Bastiaans remained the center of academic and professional conflict at Leiden University during this period. Although he became increasingly isolated in the medical world, he was always supported by an intensive lobby from the former resistance and by his contacts at the Dutch court, in particular with Prince Bernhard. This made it virtually impossible for the Executive Board to impose restrictions on him, despite growing doubts about his way of working at the ministry and at the Health Inspectorate.

==1980s==
By the early nineteen-eighties Bastiaans had become very alienated from the academic world in general and that of medicine in particular. Within the Jelgersma Clinic he had withdrawn with a number of employees to a villa that was the annex of the clinic. His departure as director of the Jelgersma Clinic on 31 December 1982 – he had to retire because he had turned 65 – led to many problems because, despite earlier agreements, he refused to leave voluntarily, and he continued to use his villa in his capacity as professor for admissions and treatments.

===Retirement from university===
When the date of his retirement approached, publicity arose again and parliamentary questions were asked. Despite all objections, the resistance organizations managed to get the Lower House of the Dutch parliament to adopt a motion at the end of March 1985 that determined that Bastiaans should be able to continue his work after his departure as professor on June 1, 1985, and on June 28, 1985 he gave his farewell lecture. An investigation by the Public Health Inspectorate concluded that the methods he used were irresponsible. Because many of Bastiaans’s files were incomplete, the effectiveness of his method could not be sufficiently checked or proven in 1987.

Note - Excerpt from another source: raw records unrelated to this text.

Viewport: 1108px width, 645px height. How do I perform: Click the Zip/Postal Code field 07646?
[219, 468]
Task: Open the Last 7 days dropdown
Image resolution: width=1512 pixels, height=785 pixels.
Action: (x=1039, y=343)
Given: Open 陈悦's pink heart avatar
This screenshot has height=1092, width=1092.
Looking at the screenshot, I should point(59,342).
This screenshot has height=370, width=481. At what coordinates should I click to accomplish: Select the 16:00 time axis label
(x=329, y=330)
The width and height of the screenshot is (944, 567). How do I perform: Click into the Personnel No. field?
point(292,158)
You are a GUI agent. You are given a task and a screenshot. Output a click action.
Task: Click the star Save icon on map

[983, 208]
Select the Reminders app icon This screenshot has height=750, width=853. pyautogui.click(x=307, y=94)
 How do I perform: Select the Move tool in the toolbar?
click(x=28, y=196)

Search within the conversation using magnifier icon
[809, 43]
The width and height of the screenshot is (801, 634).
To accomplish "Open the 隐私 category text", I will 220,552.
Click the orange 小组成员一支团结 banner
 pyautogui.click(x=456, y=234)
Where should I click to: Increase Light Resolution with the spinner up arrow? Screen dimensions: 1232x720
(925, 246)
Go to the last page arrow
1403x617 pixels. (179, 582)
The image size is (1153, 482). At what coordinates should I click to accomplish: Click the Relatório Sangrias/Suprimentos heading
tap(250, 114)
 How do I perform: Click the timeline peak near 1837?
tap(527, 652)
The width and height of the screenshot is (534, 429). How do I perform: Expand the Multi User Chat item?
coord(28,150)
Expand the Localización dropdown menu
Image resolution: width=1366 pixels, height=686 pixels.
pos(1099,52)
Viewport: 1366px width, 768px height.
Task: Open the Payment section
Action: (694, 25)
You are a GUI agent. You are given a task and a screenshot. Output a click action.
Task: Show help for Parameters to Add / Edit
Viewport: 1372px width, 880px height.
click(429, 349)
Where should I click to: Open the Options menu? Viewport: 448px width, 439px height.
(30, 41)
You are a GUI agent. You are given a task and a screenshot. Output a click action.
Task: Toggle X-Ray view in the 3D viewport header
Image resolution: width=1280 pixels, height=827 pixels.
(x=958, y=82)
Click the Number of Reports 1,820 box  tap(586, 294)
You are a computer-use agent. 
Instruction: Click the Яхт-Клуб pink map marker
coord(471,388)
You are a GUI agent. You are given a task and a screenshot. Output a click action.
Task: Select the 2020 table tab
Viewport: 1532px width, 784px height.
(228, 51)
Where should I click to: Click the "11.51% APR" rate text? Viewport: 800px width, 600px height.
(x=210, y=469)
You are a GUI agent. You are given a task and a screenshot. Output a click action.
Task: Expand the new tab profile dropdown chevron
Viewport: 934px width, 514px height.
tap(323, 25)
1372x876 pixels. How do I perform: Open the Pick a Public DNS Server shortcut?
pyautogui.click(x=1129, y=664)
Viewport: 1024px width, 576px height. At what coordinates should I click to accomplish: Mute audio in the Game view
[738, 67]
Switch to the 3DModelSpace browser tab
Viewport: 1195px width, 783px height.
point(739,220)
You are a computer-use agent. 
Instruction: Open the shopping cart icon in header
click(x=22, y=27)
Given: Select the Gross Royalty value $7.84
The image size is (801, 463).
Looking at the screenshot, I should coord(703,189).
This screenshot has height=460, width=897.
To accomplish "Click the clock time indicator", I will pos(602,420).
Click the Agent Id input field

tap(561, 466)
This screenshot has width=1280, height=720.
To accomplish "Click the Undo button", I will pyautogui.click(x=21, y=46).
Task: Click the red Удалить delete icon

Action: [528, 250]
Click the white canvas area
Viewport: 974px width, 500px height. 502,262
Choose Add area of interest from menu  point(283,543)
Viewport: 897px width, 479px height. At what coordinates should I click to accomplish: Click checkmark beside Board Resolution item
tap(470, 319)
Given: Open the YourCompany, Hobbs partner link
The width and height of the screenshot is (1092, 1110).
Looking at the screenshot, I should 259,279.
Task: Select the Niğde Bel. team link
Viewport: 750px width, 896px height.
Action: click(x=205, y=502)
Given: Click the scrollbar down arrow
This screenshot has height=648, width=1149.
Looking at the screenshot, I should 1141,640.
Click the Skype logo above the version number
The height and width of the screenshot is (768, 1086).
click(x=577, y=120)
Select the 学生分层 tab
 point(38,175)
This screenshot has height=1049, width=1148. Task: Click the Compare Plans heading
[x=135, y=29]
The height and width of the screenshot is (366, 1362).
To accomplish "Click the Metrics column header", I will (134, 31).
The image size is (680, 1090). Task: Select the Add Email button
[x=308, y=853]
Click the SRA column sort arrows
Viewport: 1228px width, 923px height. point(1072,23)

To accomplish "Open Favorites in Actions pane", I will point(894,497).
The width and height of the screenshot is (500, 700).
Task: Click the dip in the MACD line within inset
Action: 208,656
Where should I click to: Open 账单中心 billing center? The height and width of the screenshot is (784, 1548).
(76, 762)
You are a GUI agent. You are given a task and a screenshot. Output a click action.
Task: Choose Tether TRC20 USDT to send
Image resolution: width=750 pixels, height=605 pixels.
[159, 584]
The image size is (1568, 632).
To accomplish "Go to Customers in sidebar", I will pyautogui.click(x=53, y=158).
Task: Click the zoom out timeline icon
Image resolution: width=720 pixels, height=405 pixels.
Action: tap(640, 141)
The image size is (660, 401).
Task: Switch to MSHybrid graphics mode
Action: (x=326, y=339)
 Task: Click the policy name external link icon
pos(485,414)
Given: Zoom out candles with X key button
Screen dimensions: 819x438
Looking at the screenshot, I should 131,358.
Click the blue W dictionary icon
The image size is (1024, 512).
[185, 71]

After losing his practice and a government ban on the provision of LSD, Bastiaans retired. He was a bitter man. However, he continued to practice medicine in Oosterhout and to see patients in his home in Oegstgeest.

==Client overdose, license revoked and death==
In 1994 a young drug-addicted German woman named Nicola K. died in his clinic after being administered ibogaine during her treatment. She had taken her last dose of heroin while on ibogaine. Bastiaans was not involved in her treatment, but the Dutch medical disciplinary board took away his medical license. He died three year later.
==Introductions==
Bastiaans wrote introductions to various books on drugs, including Het buitenbinnen - een studie over LSD (1966), the Dutch translation of The Beyond Within: The LSD story by Sidney Cohen (1964) and Drugs by F. van Ree (1971, 1985). He also contributed to Allemaal rottigheid, allemaal verdriet - het KZ-syndroom by Willem van Salland & Wim Wennekes (1975).